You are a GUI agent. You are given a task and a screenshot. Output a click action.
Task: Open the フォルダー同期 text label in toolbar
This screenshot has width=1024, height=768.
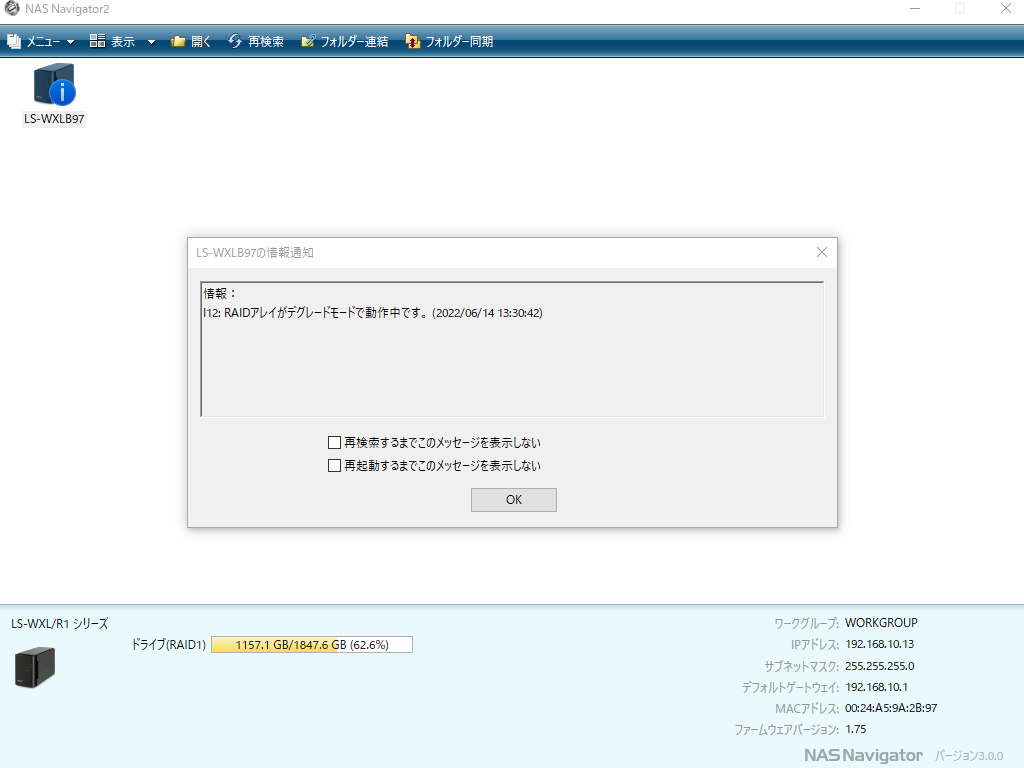[x=459, y=42]
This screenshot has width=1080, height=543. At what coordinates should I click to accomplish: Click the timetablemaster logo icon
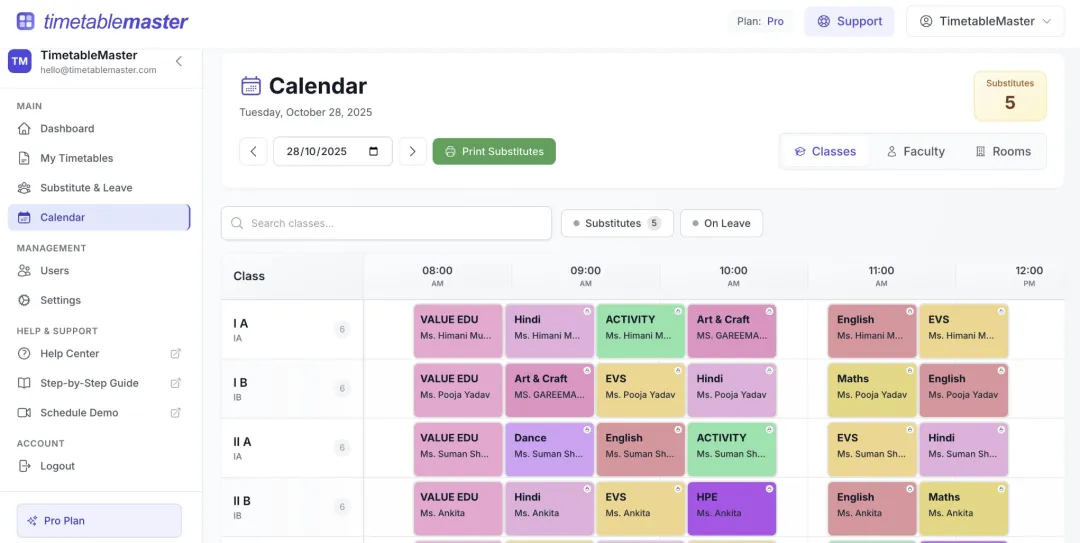click(x=25, y=21)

■ **Exercise details**:
What is needed is a verbatim copy of the lines running from the one with "This screenshot has width=1080, height=543." through the last line of the listing above, excluding any pictures.

■ **Answer to this problem**:
This screenshot has width=1080, height=543. At what coordinates should I click to accomplish: Click the timetablemaster logo icon
click(x=25, y=21)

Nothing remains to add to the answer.